Ruspe in spiaggia, l’allarme di Legambiente: minacciano biodiversità e sicurezza (Foto Legambiente)
Ruspe in spiaggia, l’allarme di Legambiente: minacciano biodiversità e sicurezza
Legambiente lancia l’allarme sulla presenza sempre più diffusa di ruspe in spiaggia, di trattori e mezzi meccanici che mettono a rischio la biodiversità degli arenili e la stessa sicurezza dei bagnanti
Le ruspe in spiaggia minacciano la biodiversità e la sicurezza. A rischio sono l’habitat naturale, i nidi delle tartarughe, la biodiversità di dune e spiagge. A rischio è anche la sicurezza dei bagnanti, come testimonia il caso di Pinarella di Cervia, dove il 24 maggio scorso una turista è stata uccisa da una grossa ruspa cingolata utilizzata per livellare la spiaggia.

Le ruspe alterano gli ecosistemi
Legambiente denuncia le spiagge sotto attacco di trattori e ruspe che invadono gli arenili e li spianano.
“Dall’alba, su centinaia di chilometri di litorale, le spiagge italiane vengono arate da mezzi meccanici che, in nome di una falsa idea di decoro, cancellano habitat naturali e mettono a rischio anche la sicurezza dei bagnanti. Ruspe, trattori e vagliatrici compattano la sabbia, distruggono nidi, uccidono pulcini e alterano gli ecosistemi costieri da Nord a Sud, isole comprese. Dietro questa routine quotidiana si nasconde una vera e propria emergenza sottovalutata e talvolta ignorata da numerosi amministratori locali”.
Questa la denuncia di Legambiente, capofila del progetto europeo LIFE Turtlenest per la tutela delle aree di nidificazione della tartaruga marina Caretta caretta.

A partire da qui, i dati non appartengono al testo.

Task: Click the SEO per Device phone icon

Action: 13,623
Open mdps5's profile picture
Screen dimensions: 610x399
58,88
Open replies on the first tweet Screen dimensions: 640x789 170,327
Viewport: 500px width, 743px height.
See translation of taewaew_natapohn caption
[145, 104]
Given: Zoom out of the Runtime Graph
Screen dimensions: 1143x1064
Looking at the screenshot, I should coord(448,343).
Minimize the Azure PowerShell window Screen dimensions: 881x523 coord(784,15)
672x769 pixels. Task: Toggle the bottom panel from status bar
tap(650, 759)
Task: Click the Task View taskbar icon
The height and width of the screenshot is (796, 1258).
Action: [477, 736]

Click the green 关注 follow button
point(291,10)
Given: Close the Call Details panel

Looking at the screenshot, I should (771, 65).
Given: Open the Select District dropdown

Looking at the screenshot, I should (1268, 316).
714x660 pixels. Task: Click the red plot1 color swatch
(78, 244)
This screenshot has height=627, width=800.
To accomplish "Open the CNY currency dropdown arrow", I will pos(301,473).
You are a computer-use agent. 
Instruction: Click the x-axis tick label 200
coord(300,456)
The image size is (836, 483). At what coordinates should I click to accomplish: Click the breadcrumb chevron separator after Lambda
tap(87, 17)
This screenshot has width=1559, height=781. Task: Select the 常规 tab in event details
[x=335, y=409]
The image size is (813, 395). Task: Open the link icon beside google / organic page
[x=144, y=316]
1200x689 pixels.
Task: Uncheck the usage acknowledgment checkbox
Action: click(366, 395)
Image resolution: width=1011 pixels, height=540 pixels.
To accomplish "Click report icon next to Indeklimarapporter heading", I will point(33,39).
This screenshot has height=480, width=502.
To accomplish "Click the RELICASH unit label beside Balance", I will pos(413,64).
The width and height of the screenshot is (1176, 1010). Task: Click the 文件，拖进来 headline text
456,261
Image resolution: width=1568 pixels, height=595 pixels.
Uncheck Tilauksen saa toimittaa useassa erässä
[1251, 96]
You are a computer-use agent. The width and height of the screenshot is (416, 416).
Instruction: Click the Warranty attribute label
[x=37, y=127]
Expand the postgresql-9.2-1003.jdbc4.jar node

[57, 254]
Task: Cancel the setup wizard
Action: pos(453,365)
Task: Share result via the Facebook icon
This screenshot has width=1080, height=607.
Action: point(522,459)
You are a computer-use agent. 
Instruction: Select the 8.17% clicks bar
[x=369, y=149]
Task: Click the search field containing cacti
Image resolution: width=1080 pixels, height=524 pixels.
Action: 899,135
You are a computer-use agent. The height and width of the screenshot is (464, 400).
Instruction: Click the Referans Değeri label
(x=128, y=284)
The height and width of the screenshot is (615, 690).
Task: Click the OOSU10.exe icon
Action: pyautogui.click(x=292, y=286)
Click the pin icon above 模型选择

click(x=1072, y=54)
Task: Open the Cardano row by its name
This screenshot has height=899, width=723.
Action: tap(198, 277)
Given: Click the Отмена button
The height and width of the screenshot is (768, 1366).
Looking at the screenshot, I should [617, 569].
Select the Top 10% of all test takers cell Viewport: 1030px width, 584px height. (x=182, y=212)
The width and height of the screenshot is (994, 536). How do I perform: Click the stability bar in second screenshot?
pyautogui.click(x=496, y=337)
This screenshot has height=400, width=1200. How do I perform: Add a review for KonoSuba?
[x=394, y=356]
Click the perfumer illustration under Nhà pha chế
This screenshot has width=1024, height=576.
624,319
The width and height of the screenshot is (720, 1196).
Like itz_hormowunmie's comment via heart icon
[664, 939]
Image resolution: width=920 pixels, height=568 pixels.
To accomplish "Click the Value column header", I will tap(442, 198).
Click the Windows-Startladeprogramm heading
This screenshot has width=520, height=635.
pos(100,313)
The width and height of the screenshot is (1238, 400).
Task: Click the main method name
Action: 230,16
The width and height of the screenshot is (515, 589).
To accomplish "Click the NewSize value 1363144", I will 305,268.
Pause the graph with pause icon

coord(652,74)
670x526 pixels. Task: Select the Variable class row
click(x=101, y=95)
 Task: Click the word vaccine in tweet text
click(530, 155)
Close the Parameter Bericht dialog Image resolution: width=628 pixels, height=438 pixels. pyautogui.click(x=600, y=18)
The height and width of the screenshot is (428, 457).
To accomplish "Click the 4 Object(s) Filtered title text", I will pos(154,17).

L’associazione lancia dunque un allarme contro le ruspe in spiaggia e contro la “meccanizzazione selvaggia” degli arenili, che insieme alla loro occupazione fisica con attrezzature, passerelle e dehors sta erodendo e cancellando gli spazi per la biodiversità costiera. È un processo che viola leggi italiane e direttive europee. Ogni anno, secondo i monitoraggi dei circoli costieri di Legambiente, vengono distrutti decine di nidi di tartaruga marina e habitat per specie protette come il fratino.

Moratoria sulle ruspe in spiaggia
«È come passare uno spazzaneve in un giardino botanico – denuncia Stefano Di Marco, project manager di LIFE Turtlenest e coordinatore dell’Ufficio Progetti Legambiente – Ogni passaggio meccanico asporta posidonia, legni, conchiglie, riduce l’umidità del suolo, alza la temperatura superficiale e facilita l’erosione. Risultato: biodiversità distrutta e soldi pubblici buttati in successivi costosi ripascimenti artificiali per rimpiazzare la sabbia che la natura avrebbe trattenuto gratuitamente».
L’associazione chiede rispetto per gli habitat naturale. Serve “una moratoria nazionale immediata sull’uso dei mezzi meccanici durante il periodo di nidificazione e nelle ore di balneazione, il divieto stabile nelle aree naturali protette con controlli regolari da parte di Guardia Costiera e Carabinieri Forestali, e sanzioni adeguate per amministrazioni e gestori recidivi”.
«Chi ama il mare – dichiara il presidente nazionale di Legambiente Stefano Ciafani – non spiana le spiagge: le difende. Il turismo del futuro è natura, non cingoli. Le Regioni e i Comuni adottino regolamentazioni ed emanino ordinanze locali a tutela dei nidi, incentivino la pulizia manuale e sostengano chi sceglie di gestire le spiagge nel rispetto dell’ambiente. Ogni nido schiacciato è un colpo al Mediterraneo e alla nostra economia blu. È ora che la tutela della biodiversità diventi una priorità concreta per tutte le amministrazioni costiere, non un semplice slogan estivo».